Oats are one of those staple foods that stand the test of time. They are traditional, yet trendy. Old fashioned, yet fundamental in a healthy modern diet.
An amazing source of fiber, oats are a hearty ingredient. Satisfying by volume (a serving of cooked oatmeal goes a long way), they retain a soothing and creamy texture once cooked. They are versatile and understated and, most definitely, underutilized by home-cooks and chefs all around the world.
It is a bit challenging to maintain a winter habit of a daily bowl of hot oatmeal during the summer months. With temperatures soaring, people find it next to impossible to keep oats on their hot weather menu. Fortunately, as this recipe illustrates, there are ways to keep your craving for oatmeal satisfied during the summer heat without succumbing to heatstroke.
You can enjoy many variations on the overnight, uncooked oatmeal theme. Oats are very forgiving and their flavor profile is very neutral, making them ideal for experimenting with new flavors and textures. Customize your oatmeal by playing around with both sweet and salty combinations so that your breakfast never turns predictable and boring.
This version of the recipe is great during strawberry season. You can replicate the results when other berries are in season. Blueberries and raspberries are the most logical, most delicious substitutions, and who does not love fresh summer berries when they are at their peak?
The end result will be largely determined by the type of oats you use. I prefer (due to Celiac Disease) certified gluten free rolled oats with extra oat bran mixed in. You can opt for old fashioned rolled oats (since they tend to absorb liquids faster), steel cut oats (if you really like the chewy texture) or even oat bran by itself (it will yield a porridge like, slightly mushy texture). You derive the same benefits from all of them, so it really comes down to personal preference.

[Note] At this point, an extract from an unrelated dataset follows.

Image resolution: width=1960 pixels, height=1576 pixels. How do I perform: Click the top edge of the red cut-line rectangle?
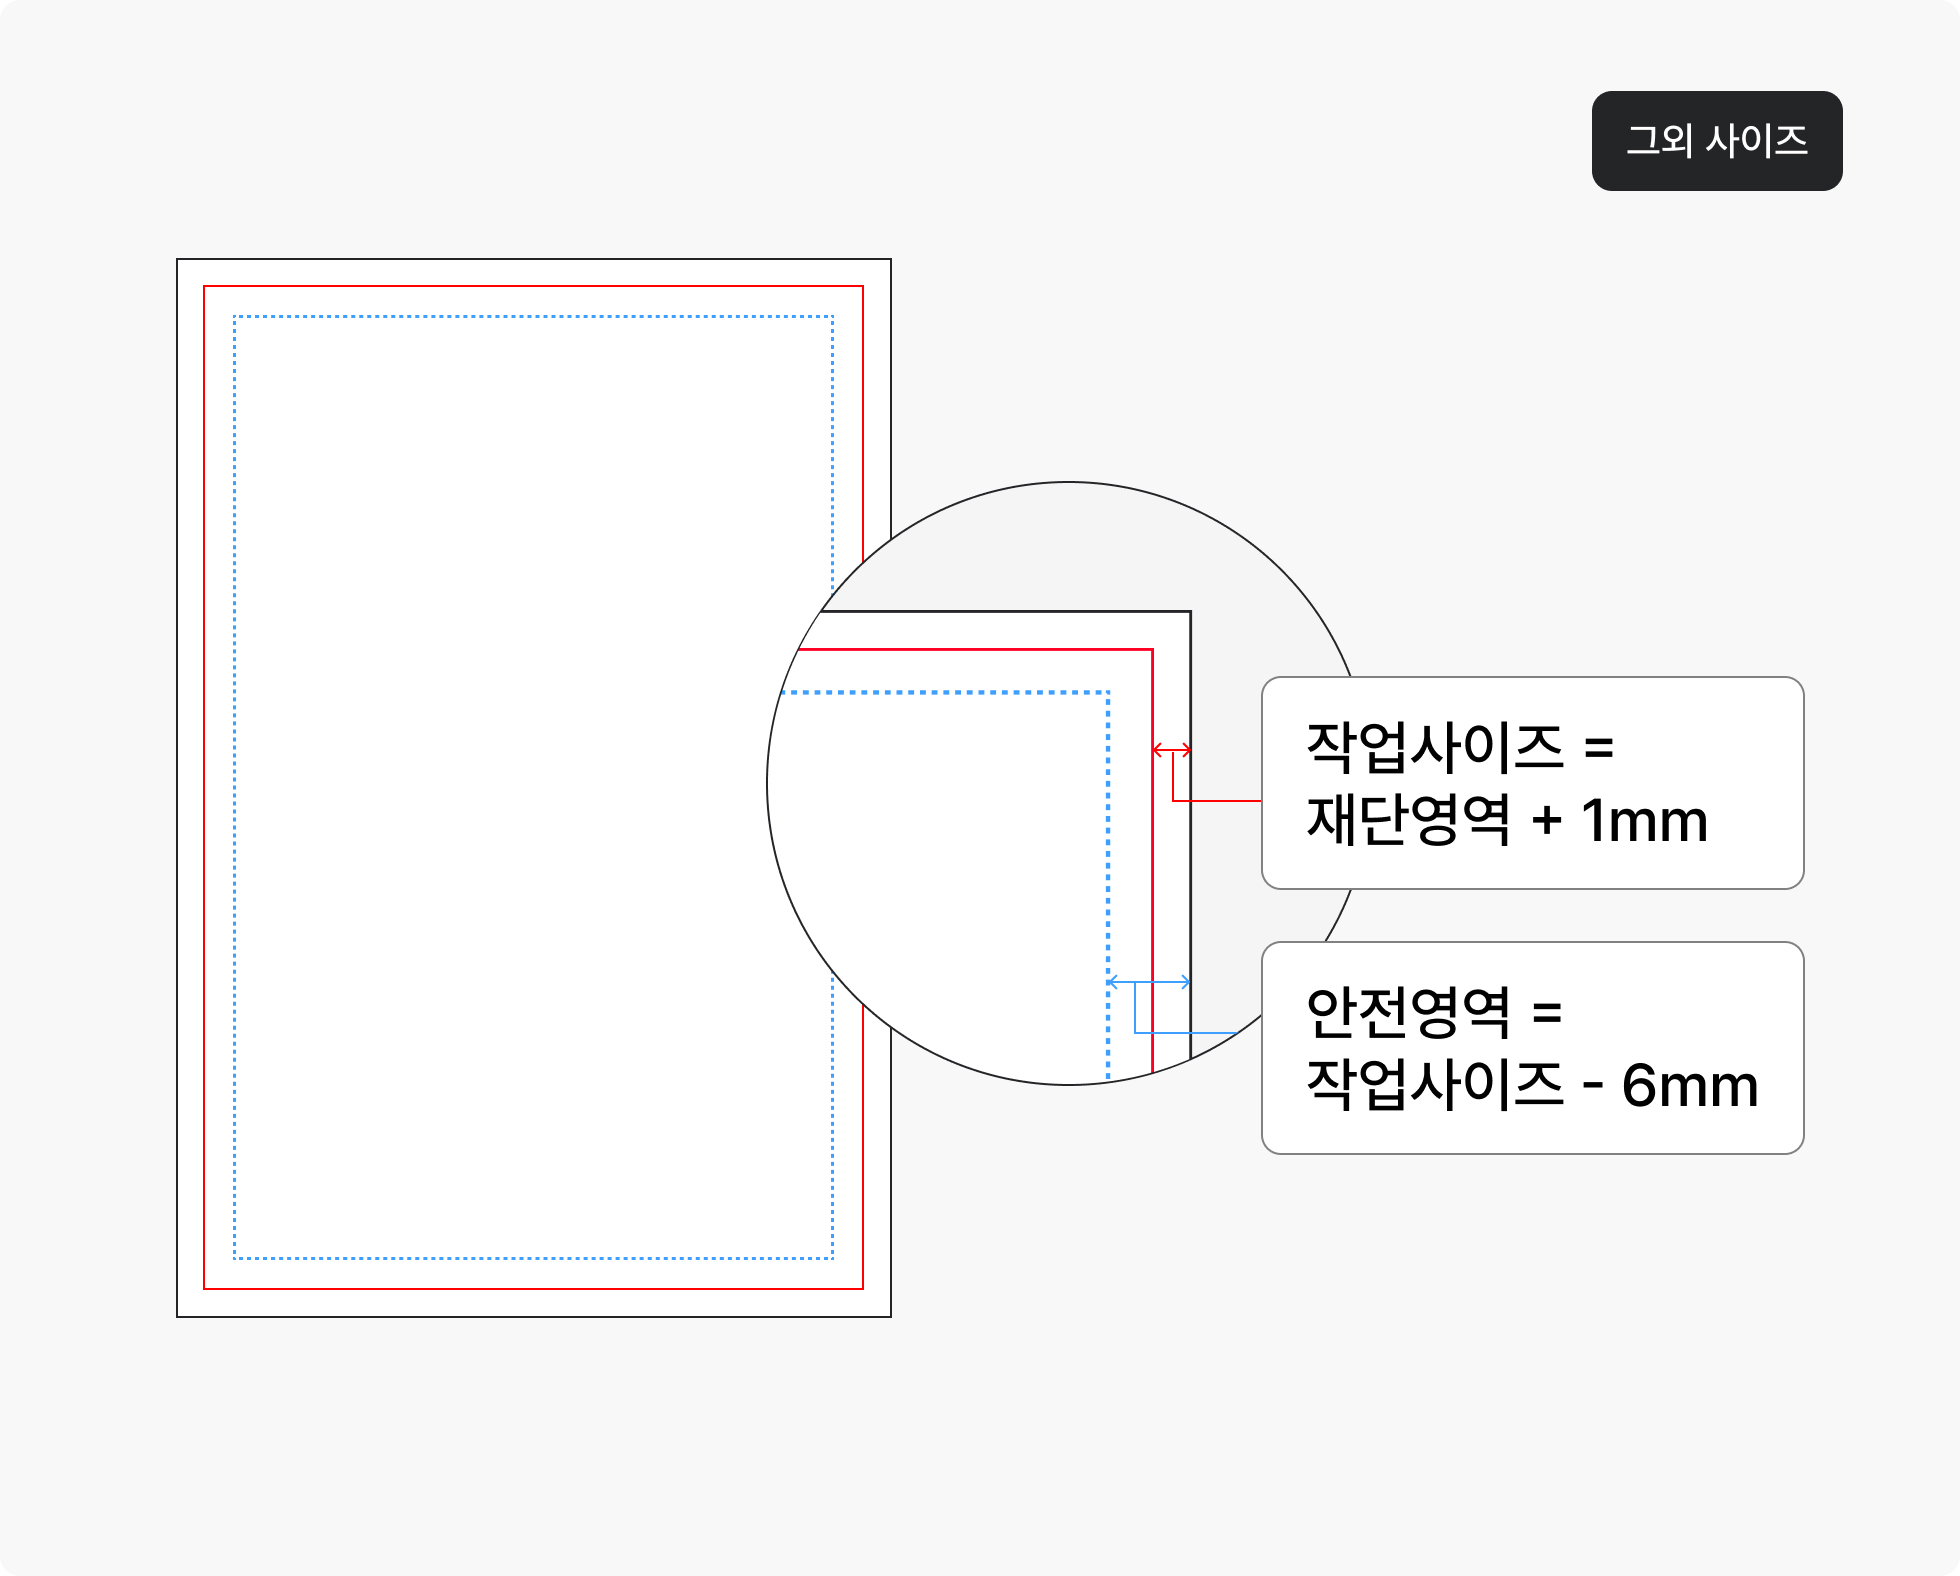point(533,287)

The perfect batch cooking recipe for the summer months, when you do not want to deal with a hot stove. I keep several jars in my refrigerator like blank canvases waiting for a splash of color. Enjoy them at any time of the day, or even as an on the go snack.
1/2 cup rolled oats
1 cup milk (dairy or plant based)
1 tsp chia seed
1 cup of strawberries
2 Tbsp maple syrup
1 Tbsp lemon juice
1/4 tsp pure vanilla extract
Pinch of cinnamon (optional)
Nondairy yogurt (optional)
Nut butter (optional)
In a wide mouth mason jar, combine oats, milk, chia seeds, and vanilla. Mix together and let it set in the refrigerator. After about an hour, stir contents again to ensure they are well incorporated, then set aside overnight.

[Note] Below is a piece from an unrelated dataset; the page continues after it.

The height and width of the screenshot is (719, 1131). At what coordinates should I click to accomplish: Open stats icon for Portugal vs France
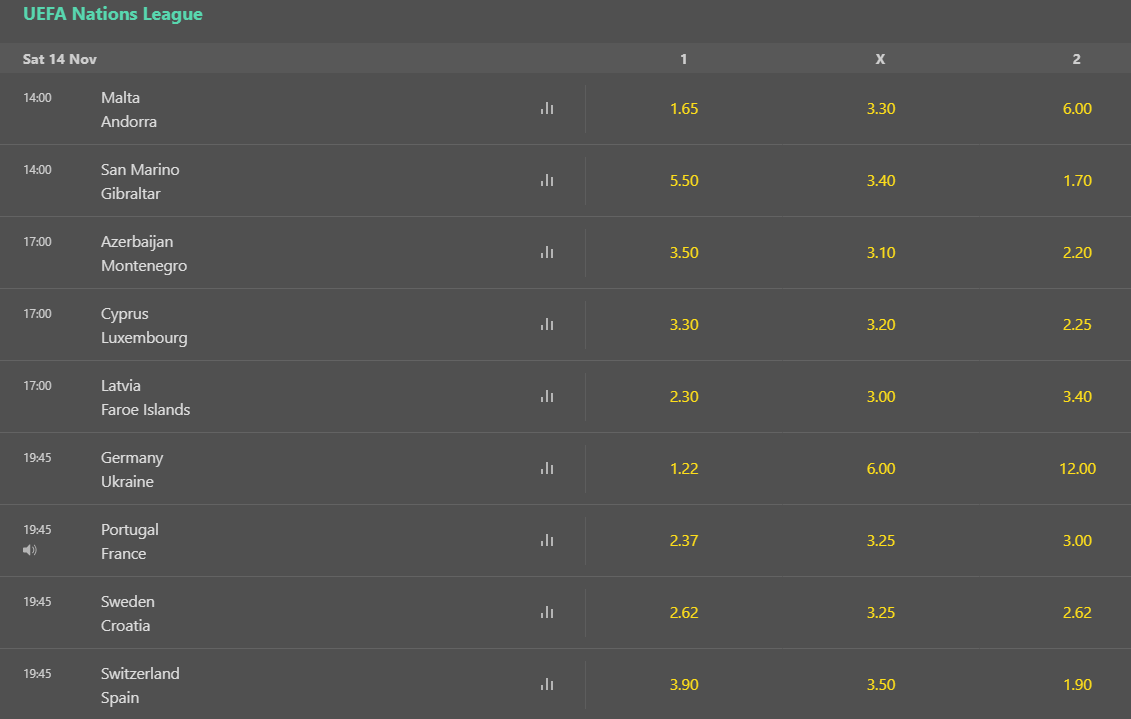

To make the jam, remove the tops from the strawberries and slice them. Add the berries to a pan on low heat and stir in the maple syrup and lemon. Stir occasionally for 10 minutes before removing from the heat. Drizzle a few teaspoons of water over the strawberries to thin the consistency of the sauce, if necessary. The syrup will thicken as the sauce cools down. Store in a mason jar and keep in the refrigerator until the morning.
Your oats will be perfect for eating after soaking overnight. Empty contents into a bowl and garnish with the strawberry jam and fresh berries, or eat straight out of the jar with a generous dash of cinnamon over the strawberry sauce. Pump up the protein factor of this fantastic breakfast with a dollop of your choice of yogurt and/or a Tbsp of your favorite nut butter.